The Iraq Inquiry should be published in June or July 2016, Sir John Chilcot says.

In a letter to Prime Minister David Cameron published on the Iraq Inquiry website, Chilcot said the two million word report would be finished by April, and then would need two months or so for national security checks before being published.

The inquiry has been widely criticised for delays in publishing the report, which was first ordered by Prime Minister Gordon Brown in 2009, and the need for a further nine months has been met with dismay by the families of those killed in Iraq.

Cameron said he was “disappointed” in the continued delay and offered the inquiry further resources to expedite the publication process.

The inquiry is examining how the UK arrived at the decision to invade Iraq as a major partner in the US-led coalition in 2003, and the aftermath.
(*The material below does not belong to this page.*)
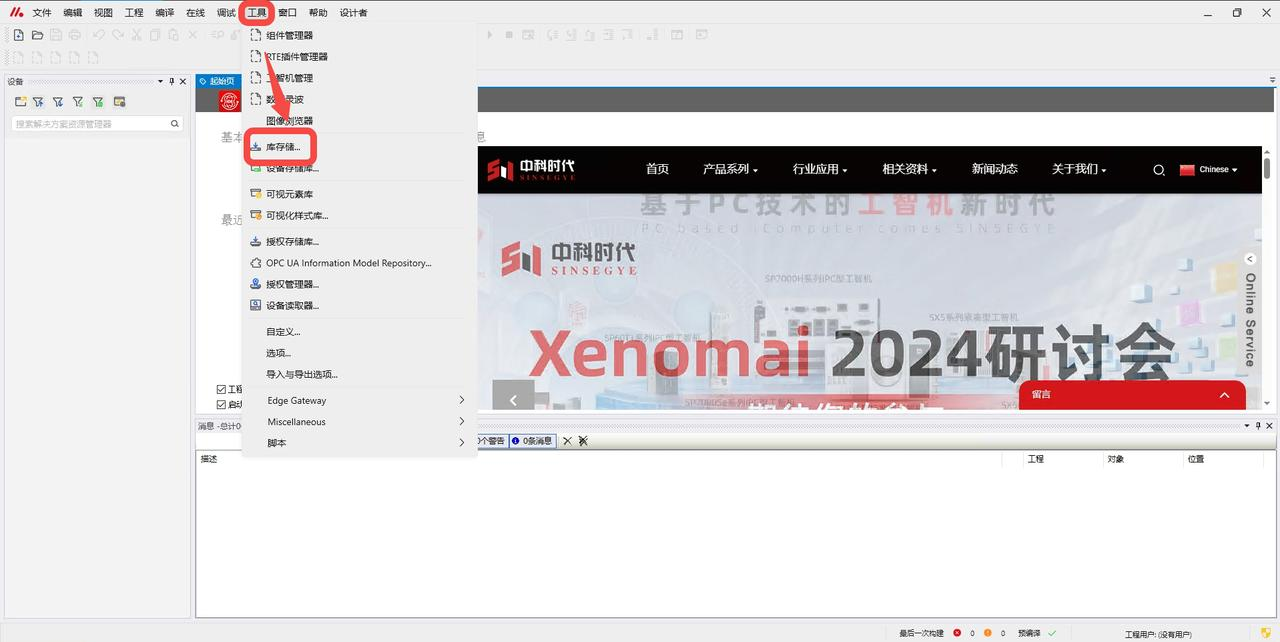1280x642 pixels.
Task: Toggle the first checkbox on the start page
Action: pyautogui.click(x=221, y=389)
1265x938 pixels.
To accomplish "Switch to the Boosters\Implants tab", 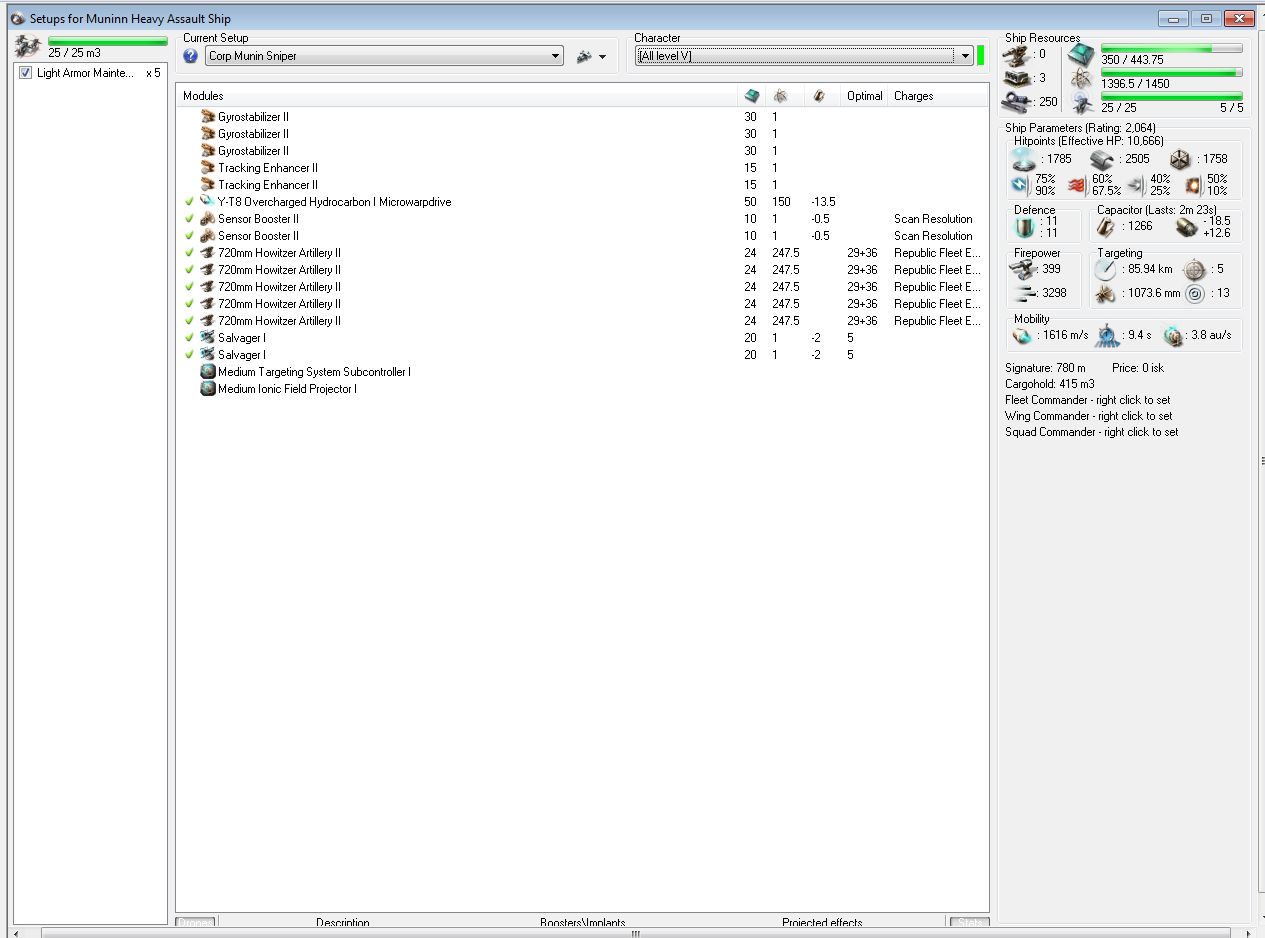I will click(582, 922).
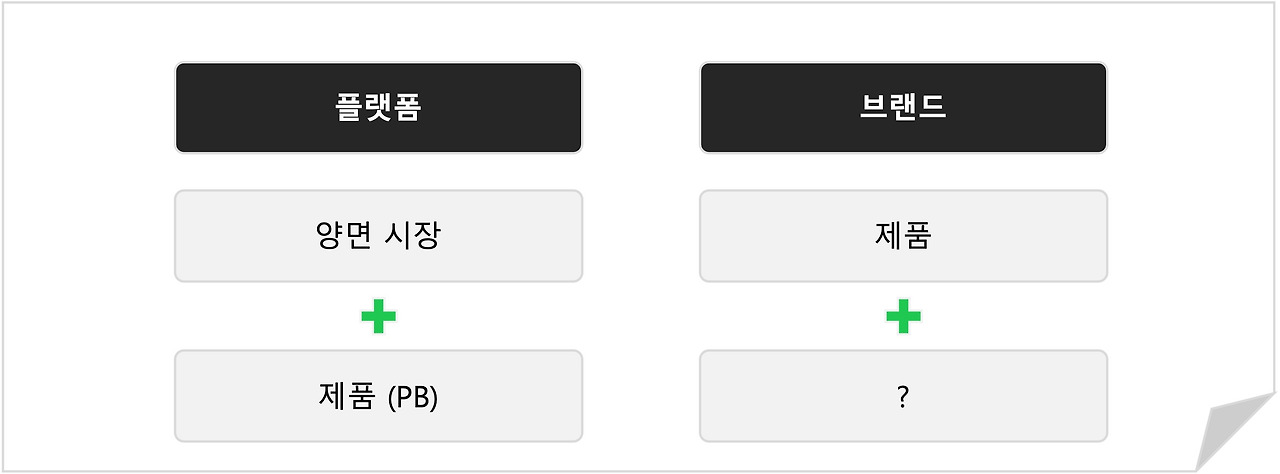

Previous delays in the publication of the report have been blamed on very slow responses by those criticised within its pages.

Former prime minister Tony Blair is expected to be criticised for his role in marching the UK towards war, and his recent pseudo-apology in a CNN interview for some aspects of the lead up to the invasion are widely believed to be an exercise in political spin to get ahead of the criticism.

In an interview with Fareed Zakaria, Blair said:

“I can say that I apologize for the fact that the intelligence we received was wrong because, even though he had used chemical weapons extensively against his own people, against others, the program in the form that we thought it was did not exist in the way that we thought.

“I also apologise for some of the mistakes in planning and, certainly, our mistake in our understanding of what would happen once you removed the regime.

“But I find it hard to apologise for removing Saddam. I think even form today in 2015, it is better that he’s not there than if he is there”

A total of 179 UK service personnel, almost 4,500 US soldiers, and an estimated 135,000 Iraqi civilians have died since the invasion of Iraq in 2003.